Task directions: Can you copy out everything in the records below, from the line containing "Click the Split Spritesheet node button" down to the line containing "point(645,498)", leaving the pictures out of your answer?

Data rows:
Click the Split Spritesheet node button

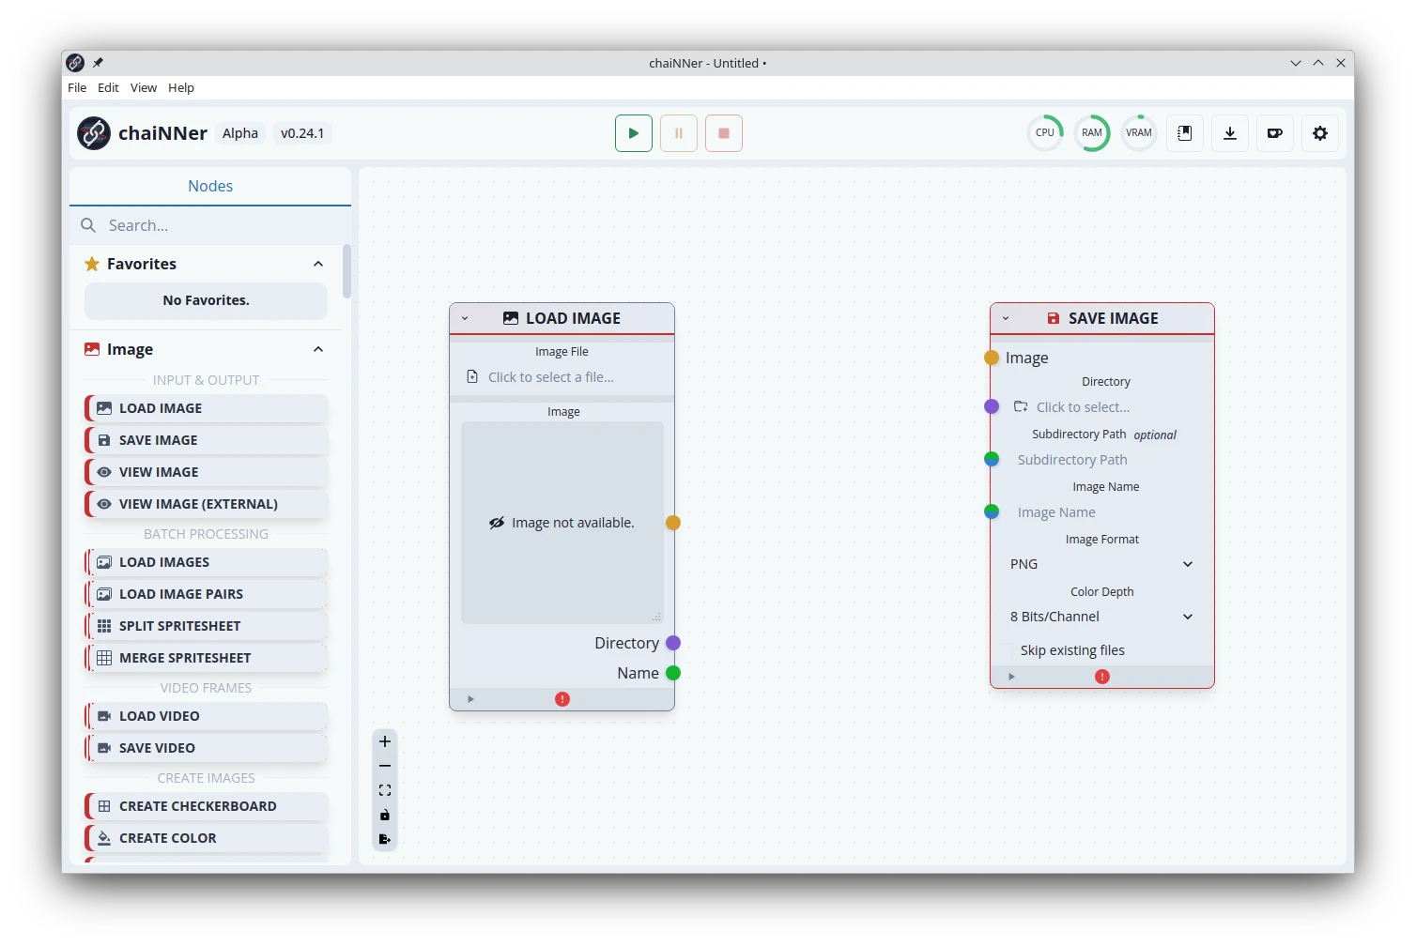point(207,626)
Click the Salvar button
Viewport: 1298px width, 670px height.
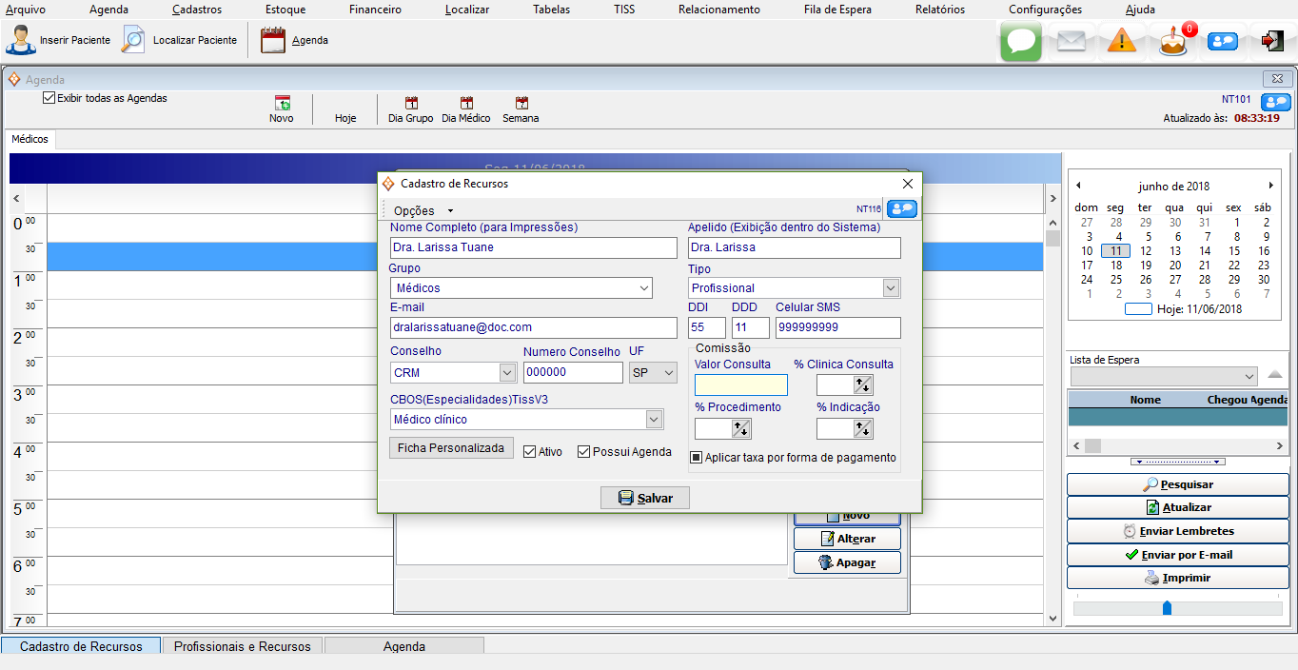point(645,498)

==

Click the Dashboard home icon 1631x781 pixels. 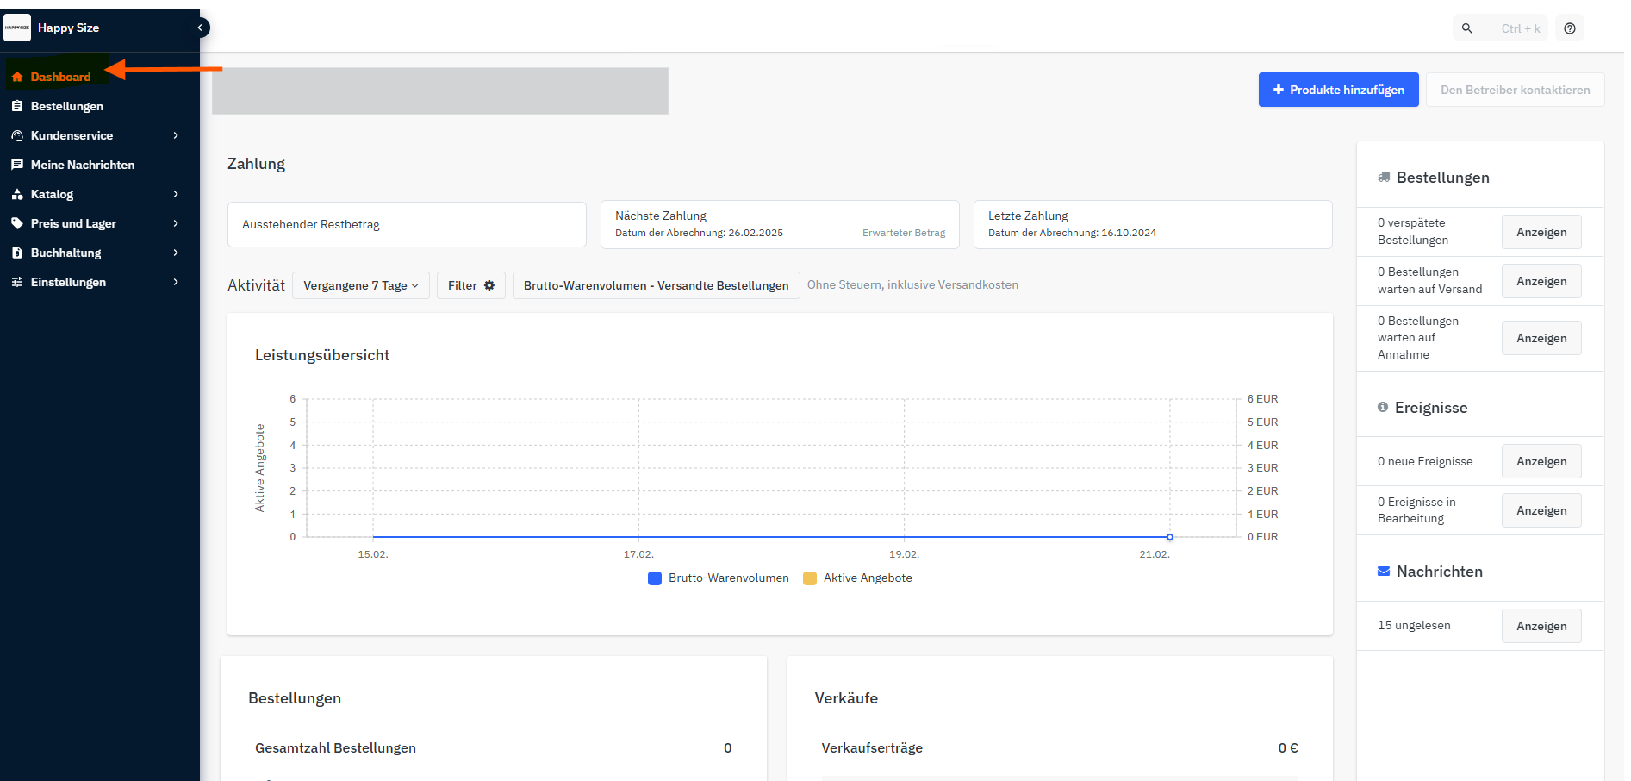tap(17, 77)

...

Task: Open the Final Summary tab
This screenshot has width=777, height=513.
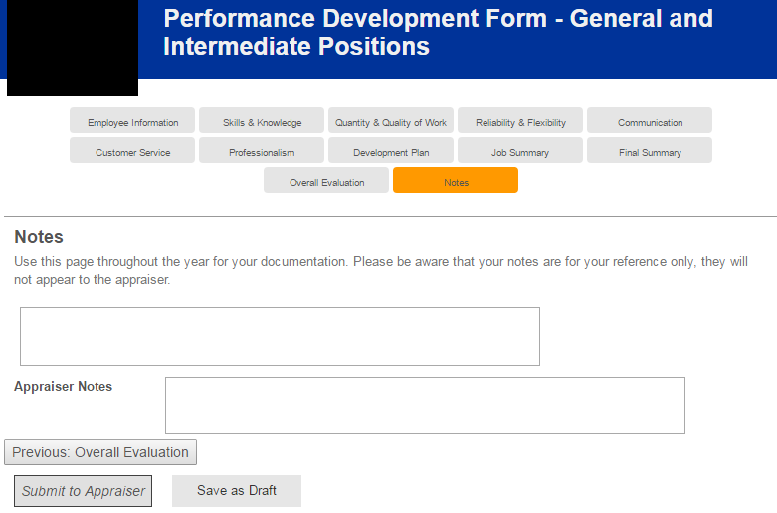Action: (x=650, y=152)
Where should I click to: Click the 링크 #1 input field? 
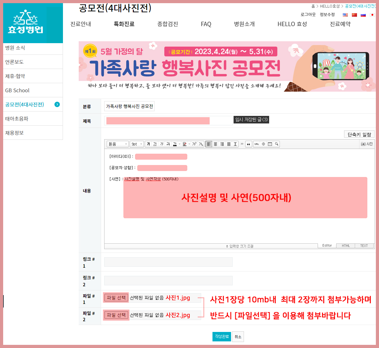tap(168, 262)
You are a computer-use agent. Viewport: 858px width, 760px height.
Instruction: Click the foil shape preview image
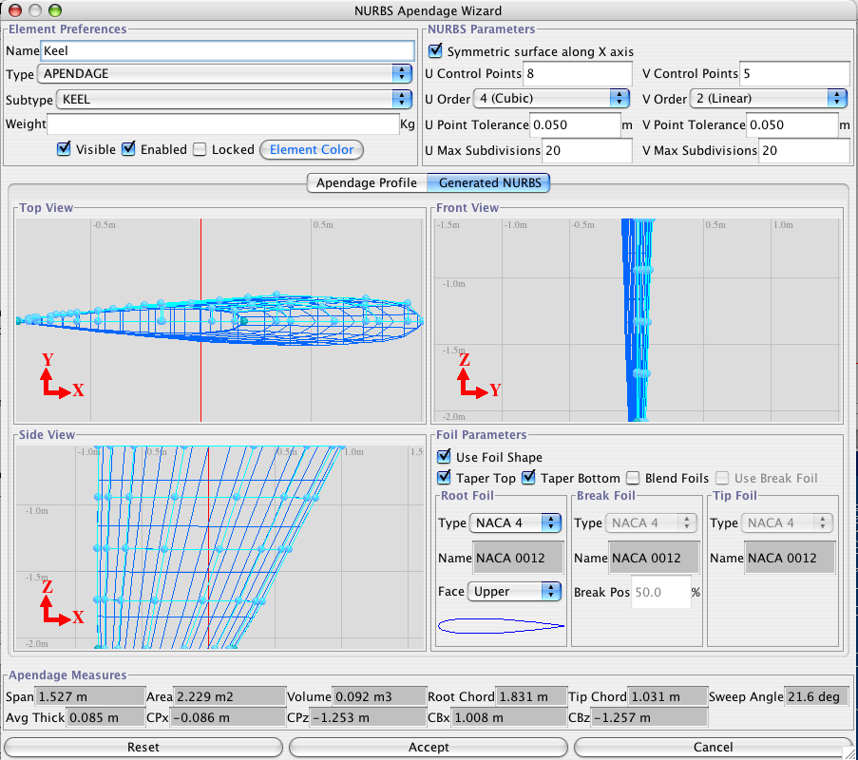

Written answer:
Click the Split Spritesheet node button

point(207,626)
Click the Salvar button
Viewport: 1298px width, 670px height.
point(645,498)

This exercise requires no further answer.